CN-121997005-A - LIBS (laser induced breakdown spectroscopy) spectral feature optimization and machine learning based method for predicting element content in coal
Abstract
The invention relates to a method for predicting element content in coal based on LIBS spectral feature optimization and machine learning, which converts a preprocessed spectrum into a two-dimensional spectral matrix, then matches a peak wavelength point of the two-dimensional spectral matrix with an NIST standard atomic spectrum database, identifies spectral lines belonging to target elements, and screens out a characteristic wavelength set which appears stably in all coal sample spectrums as a candidate feature; then, a plurality of feature selection methods are applied to further screen out a core feature wavelength subset which is most relevant to the content of the target element and has minimum redundancy; and then adopting a plurality of machine learning regression algorithms to select the optimal model combination.
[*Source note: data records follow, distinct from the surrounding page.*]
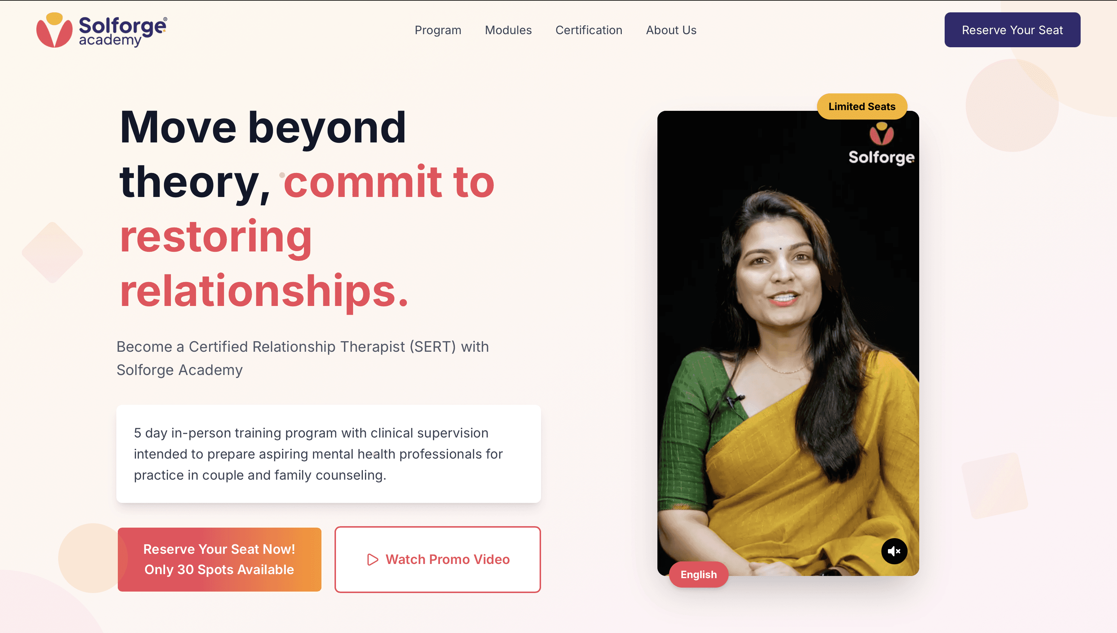Unmute the promo video sound
The height and width of the screenshot is (633, 1117).
tap(894, 551)
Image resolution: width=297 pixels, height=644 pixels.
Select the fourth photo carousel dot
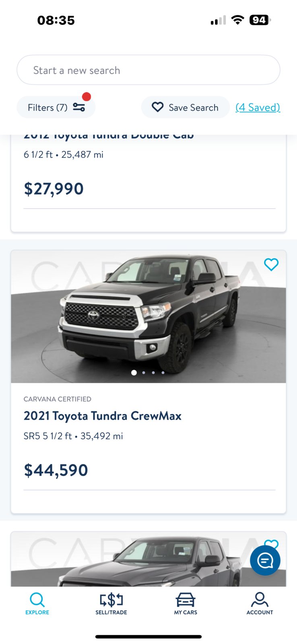(163, 373)
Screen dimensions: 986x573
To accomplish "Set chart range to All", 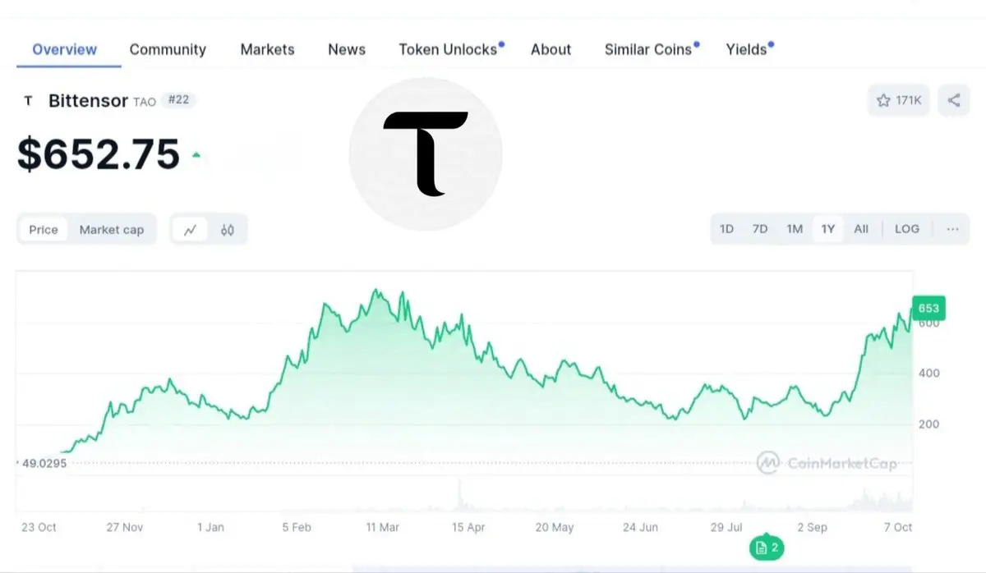I will pos(861,229).
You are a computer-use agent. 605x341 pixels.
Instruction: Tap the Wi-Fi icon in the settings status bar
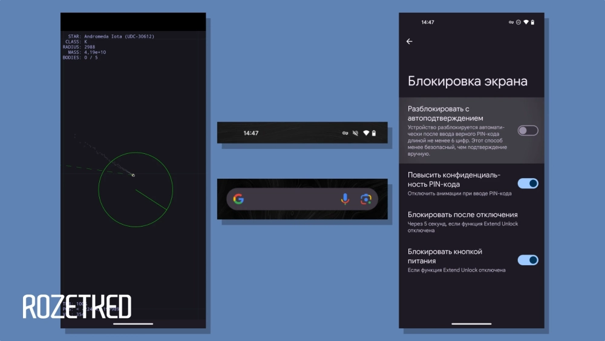pyautogui.click(x=526, y=22)
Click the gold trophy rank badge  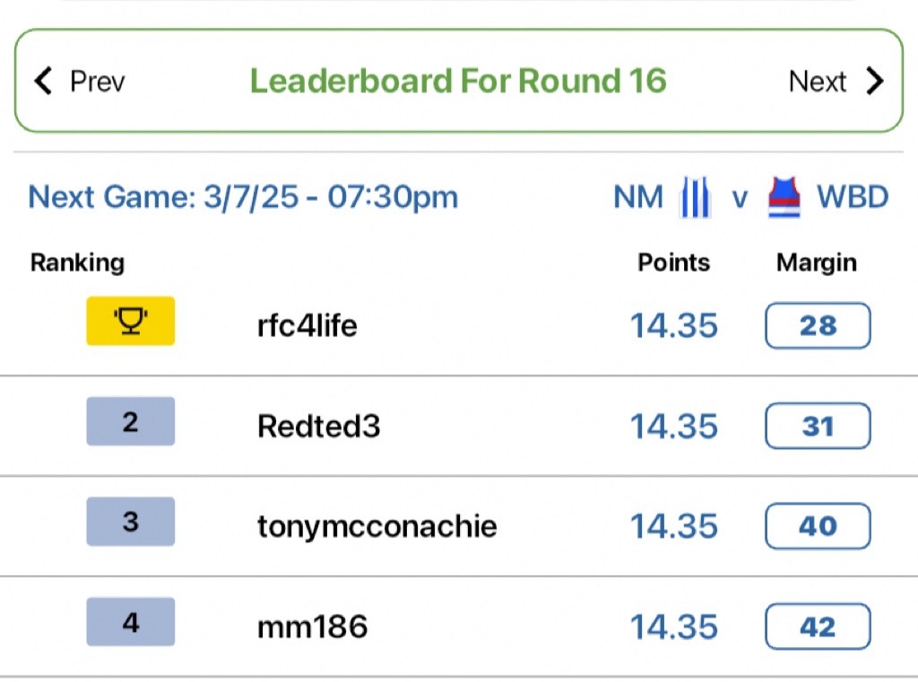click(131, 321)
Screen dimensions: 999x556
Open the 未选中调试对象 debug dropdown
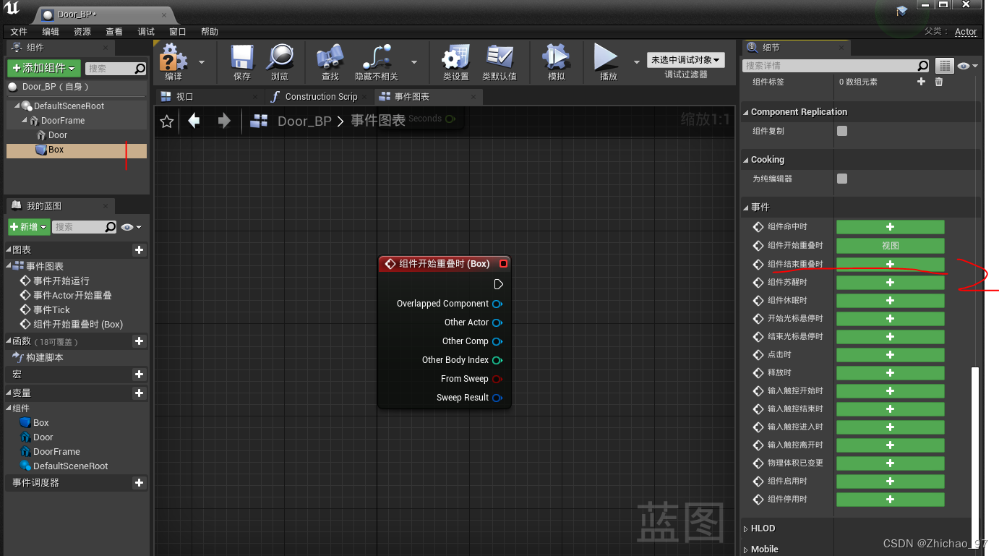pyautogui.click(x=685, y=60)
According to the invention, through a two-stage screening strategy combining physical spectral line identification (NIST matching) and statistical learning feature selection, irrelevant and redundant spectral information is removed to the greatest extent, core features which are directly related to the content of target elements and are anti-interference are reserved, and the quality of model input data is improved from the source.
Inventors
- LIU CONG
- QIU JINBO
- DAI JIANPING
- SHI CHUNXIANG
- Jiang Ziyong
- LU JIANGFENG
- CHEN SHAOHUA
- ZHAO ZONGPING
- PENG ANZHAI
- HE YONG
- WU HAOKUN
- MAO JIHUA
- ZHU SHENGQIANG
- WANG ZHIHUA
- WENG WUBIN
- LIU SIYU
- ZHONG RUIYING
Assignees
- 中煤科工集团上海有限公司
- 浙江大学
Dates
- Publication Date
- 20260508
- Application Date
- 20260410
Claims (10)
- 1. A method for predicting element content in coal based on LIBS spectral feature optimization and machine learning, the method comprising the steps of: collecting LIBS original spectrum of a coal sample to be detected, preprocessing the original spectrum to obtain a preprocessed spectrum, and converting the preprocessed spectrum into a two-dimensional spectrum matrix; Matching the peak wavelength point of the two-dimensional spectrum matrix with an NIST standard atomic spectrum database, extracting the wavelength characteristics of key elements, identifying spectral lines belonging to target elements, and screening out characteristic wavelength sets which appear stably in the spectrums of all coal samples as candidate characteristics; Taking the intensity data of the candidate characteristic wavelength set as an input variable and the corresponding known target element concentration as an output variable, and further screening out a core characteristic wavelength subset which is most relevant to the target element content and has minimum redundancy by applying a plurality of characteristic selection methods; And training based on the screened core characteristic wavelength subsets respectively by adopting a plurality of machine learning regression algorithms, establishing a target element content prediction model, optimizing super-parameters, comparing performance indexes of each model combination, and selecting the model combination with optimal prediction precision and robustness.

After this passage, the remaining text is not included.